Liquidate così le tre grandi controversie, gli ultimi capitoli sono dedicati a questioni di carattere prevalentemente etico antropologico; ecco i titoli: 10. Sordida avarizia; 11. Tormentata continenza; 12. Sagre paesane; 13. Tradizioni  di importazione;  14 e 15 li abbiamo già visti all’inizio: la crisi di Agostino e gli schiavisti; per concludersi con 16. L buon pastore non abbandona il gregge

Dal Comportamento di Agostino nella questione di un’eredità di un monaco che non aveva alienato i suoi beni nell’entrare in comunità e che vede in  campo anche Alipio,  l’autore ne caratterizza la personalità: «È affascinante il ritratto di Agostino  che si delinea in questo frangente: è capace di fissare principi morali e legali, ma anche di accondiscendere alla capacità di comprensione del popolo; è prudente nel chiedere il parere di un terzo vescovo, sicuramente più limitato dei due “mostri sacri” di Ippona e Tagaste, ma disposto a sottomettersi al giudizio  ultimo di Alipio; soprattutto è attento alla delicatezza degli animi dei fedeli» (p. 115).    

Diverse sono le Lettere in cui Agostino è impegnato a districarsi tra casi di chierici denunciati per l’inosservanza della continenza tra i chierici, alcune anche tra quelle scoperte nel 1975 (dette Lettere Divjak dal nome del filologo che le trovò), anche qui l’autore procede con la dovuta e solita delicatezza che fa eco a quella propria di Agostino nell’affrontare anche casi di omosessualità.  Anche Monica fa la sua comparsa nel libro, quando l’autore affronta il problema della vinulentia, ricordando come lo stesso Agostino nelle Confessioni nel ricordare la giovinezza della madre ci informa della tentazione all’alcolismo della madre dalla quale si liberò dopo che una servetta l’aveva apostrofata quale meritibula, vale a dire “piccola ubriacona” (Conf. IX,8,18). Subito dopo la nomina a presbitero a Ippona, Agostino in una Lettera al primate della Chiesa africana Valerio affronta il problema «delle laetitiae, le allegrezze che somigliano tanto alle moderne sacre di paese» (p. 143). Agostino mostra tutta la sua pacatezza: «Ciò che qualche anno fa si doveva deplorare, ora si deve rimuovere, non con durezza ma – come  sta scritto – con spirito di dolcezza e mansuetudine (Gal 6,1; 1Cor 4,21)» (Lettera 22,1,5). La comprensione che Agostino mostra verso la pietà popolare del suo tempo è ancora quella che dovrebbe caratterizzare l’atteggiamento di tante autorità religiose alle prese ancora oggi con lo stesso problema. 

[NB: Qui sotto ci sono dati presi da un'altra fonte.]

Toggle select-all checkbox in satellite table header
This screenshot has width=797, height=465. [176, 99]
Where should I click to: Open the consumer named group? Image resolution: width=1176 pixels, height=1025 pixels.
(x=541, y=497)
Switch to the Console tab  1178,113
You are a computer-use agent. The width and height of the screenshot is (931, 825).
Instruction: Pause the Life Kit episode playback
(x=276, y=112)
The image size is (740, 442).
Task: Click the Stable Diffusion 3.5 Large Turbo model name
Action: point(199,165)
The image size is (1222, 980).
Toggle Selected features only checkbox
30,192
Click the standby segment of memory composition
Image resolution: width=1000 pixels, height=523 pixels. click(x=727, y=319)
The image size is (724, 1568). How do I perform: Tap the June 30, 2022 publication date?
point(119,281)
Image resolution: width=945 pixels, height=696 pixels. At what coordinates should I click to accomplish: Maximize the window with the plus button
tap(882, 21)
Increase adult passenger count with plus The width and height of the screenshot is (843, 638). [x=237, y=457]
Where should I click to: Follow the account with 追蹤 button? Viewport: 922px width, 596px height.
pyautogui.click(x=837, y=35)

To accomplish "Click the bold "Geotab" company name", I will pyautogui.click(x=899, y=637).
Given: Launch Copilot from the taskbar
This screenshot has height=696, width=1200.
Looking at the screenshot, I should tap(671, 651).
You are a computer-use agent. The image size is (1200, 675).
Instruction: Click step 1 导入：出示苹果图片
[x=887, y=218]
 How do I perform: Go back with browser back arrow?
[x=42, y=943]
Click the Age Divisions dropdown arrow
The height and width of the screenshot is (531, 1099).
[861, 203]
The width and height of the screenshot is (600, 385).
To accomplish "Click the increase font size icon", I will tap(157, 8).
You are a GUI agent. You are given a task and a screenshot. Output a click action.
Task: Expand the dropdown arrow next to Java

Solo qualche anno dopo, appena eletto vescovo, gli viene posto da un giovane prete di nome Casulano il problema dell’osservanza del digiuno al sabato, pratica osservata dalla chiesa di Roma e che il giovane presbitero pensava, anche con l’autorità di Agostino di poter estendere all’intera cristianità. Agostino è dell’idea di rispettare le singole indicazioni delle chiese locali: una varietà che non annulla l’unità, la fede è unica anche se viene manifestata in pratiche diverse. Stesso principio adotterà verso il 400, quando gli sarà presentato il problema della frequenza della celebrazione e della comunione eucaristica.

L’ultimo capitolo è uno squarcio sugli ultimi anni di vita del Nostro: 16. Il buon pastore non abbandona il gregge. Dopo il sacco di Roma del 410, il problema dell’autodifesa nei confronti dei circumcellioni  si estende alla difesa nei confronti dei barbari. Affrontare il rischio della morte? Immolarsi o fuggire?  Agostino resta al suo posto fino alla fine  e inevitabilmente la sua carità cristiana può consigliare solo questo, stare al servizio del proprio popolo di fedeli, a chi, anche vescovi, gli chiedeva lumi nel merito.

Un percorso quello di Davide Fiocco variegato nel discernimento di tante questioni, attraverso le parole vive di una corrispondenza che all’epoca si presentava come autorevole magistero morale di un uomo, un presbitero, un vescovo che aveva fatto della sua esistenza l’immagine splendida della propria fede nella pratica delle piccole cose della vita quotidiana  dalle quali nasceva lo spirito giusto per affrontare le grandi e gravose questioni teologiche. In esso il lettore attento troverà, anche al di là delle attualizzazioni proposte dall’autore, la magnifica testimonianza di idee e pratiche ancora valide anche per il ventunesimo secolo. Il libro pur non mancando di una sua scientificità  alla fine si presenta non solo per gli addetti ai lavori,  ma per chiunque voglia avvicinare dal vivo la vita e la fede del grande dottore della grazia.